On my core-2 machine it is showing 2 devenv jobs while compiling a single project.
I've heard that enabling Link-Time Code Generation (the /LTCG switch) can be a major optimization for large projects with lots of libraries to link together. My team is using it in the Release configuration of our solution, but the long compile-time is a real drag. One change to one file that no other file depends on triggers another 45 seconds of "Generating code...". Release is certainly much faster than Debug, but we might achieve the same speed-up by disabling LTCG and just leaving /O2 on.
Is it worth it to leave /LTCG enabled?
It is hard to say, because that depends mostly on your project - and of course the quality of the LTCG provided by VS2005 (which I don't have enough experience with to judge). In the end, you'll have to measure.
However, I wonder why you have that much problems with the extra duration of the release build. You should only hand out reproducible, stable, versioned binaries that have reproducible or archived sources. I've rarely seen a reason for frequent, incremental release builds.
The recommended setup for a team is this:
Developers typically create only incremental debug builds on their machines. Building a release should be a complete build from source control to redistributable (binaries or even setup), with a new version number and labeling/archiving the sources. Only these should be given to in-house testers / clients.
Ideally, you would move the complete build to a separate machine, or maybe a virtual machine on a good PC. This gives you a stable environment for your builds (includes, 3rd party libraries, environment variables, etc.).
Ideally, these builds should be automated ("one click from source control to setup"), and should run daily.
It allows the linker to do the actual compilation of the code, and therefore it can do more optimization such as inlining.
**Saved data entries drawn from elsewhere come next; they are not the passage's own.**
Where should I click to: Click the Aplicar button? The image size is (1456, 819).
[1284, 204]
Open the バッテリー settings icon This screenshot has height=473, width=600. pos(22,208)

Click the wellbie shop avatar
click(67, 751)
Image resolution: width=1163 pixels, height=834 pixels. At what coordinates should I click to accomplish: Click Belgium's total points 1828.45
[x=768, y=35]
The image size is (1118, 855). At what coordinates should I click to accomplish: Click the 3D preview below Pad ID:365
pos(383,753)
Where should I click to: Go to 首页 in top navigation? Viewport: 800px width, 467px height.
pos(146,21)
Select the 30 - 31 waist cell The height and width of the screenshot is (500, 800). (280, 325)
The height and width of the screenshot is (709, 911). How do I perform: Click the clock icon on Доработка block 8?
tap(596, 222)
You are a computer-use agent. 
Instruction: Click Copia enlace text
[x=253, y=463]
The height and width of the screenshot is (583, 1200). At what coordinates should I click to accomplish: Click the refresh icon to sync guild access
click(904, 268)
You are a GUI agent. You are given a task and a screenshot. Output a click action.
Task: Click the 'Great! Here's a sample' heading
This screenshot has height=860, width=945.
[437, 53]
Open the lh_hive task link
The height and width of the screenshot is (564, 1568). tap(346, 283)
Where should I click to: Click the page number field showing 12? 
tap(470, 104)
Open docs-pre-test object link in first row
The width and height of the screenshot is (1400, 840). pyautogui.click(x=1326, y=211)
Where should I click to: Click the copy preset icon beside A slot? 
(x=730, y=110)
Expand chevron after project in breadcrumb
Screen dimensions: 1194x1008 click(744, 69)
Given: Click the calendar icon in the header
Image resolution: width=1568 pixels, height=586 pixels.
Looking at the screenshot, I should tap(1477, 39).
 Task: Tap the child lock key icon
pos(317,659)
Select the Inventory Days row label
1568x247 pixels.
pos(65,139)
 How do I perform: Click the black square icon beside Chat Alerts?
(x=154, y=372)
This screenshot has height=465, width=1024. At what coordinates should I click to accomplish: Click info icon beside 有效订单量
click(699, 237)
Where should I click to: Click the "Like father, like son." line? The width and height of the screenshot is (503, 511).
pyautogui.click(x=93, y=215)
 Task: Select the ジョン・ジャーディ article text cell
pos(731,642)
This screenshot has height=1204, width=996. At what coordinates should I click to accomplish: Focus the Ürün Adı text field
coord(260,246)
If you don't use LTCG, the compiler is the only component in the build process that can inline a function, as in replace a "call" to a function with the contents of the function, which is usually a lot faster. The compiler would only do so anyway for functions where this yields an improvement.
It can therefore only do so with functions that it has the body of. This means that if a function in the cpp file calls another function which is not implemented in the same cpp file (or in a header file that is included) then it doesn't have the actual body of the function and can therefore not inline it.
But if you use LTCG, it's the linker that does the inlining, and it has all the functions in all the of the cpp files of the entire project, minus referenced lib files that were not built with LTCG. This gives the linker (which becomes the compiler) a lot more to work with.
But it also makes your build take longer, especially when doing incremental changes. You might want to turn on LTCG in your release build configuration.
Note that LTCG is not the same as profile-guided optimization.
I know the guys at Bungie used it for Halo3, the only con they mentioned was that it sometimes messed up their deterministic replay data.
Have you profiled your code and determined the need for this? We actually run our servers almost entirely in debug mode, but special-case a few files that profiled as performance critical. That's worked great, and has kept things debuggable when there are problems.
Not sure what kind of app you're making, but breaking up data structures to correspond to the way they were processed in code (for better cache coherency) was a much bigger win for us.
I've found the downsides are longer compile times and that the .obj files made in that mode (LTCG turned on) can be really massive. For example, .obj files that might be 200-500k were about 2-3mb. It just to happened to me that compiling a bunch of projects in my chain led to a 2 gb folder, the bulk of which was .obj files.
I also don't see problems with extra compilation time using link-time code generation with the release build. I only build my release version once per day (overnight), and use the unit-test and debug builds during the day.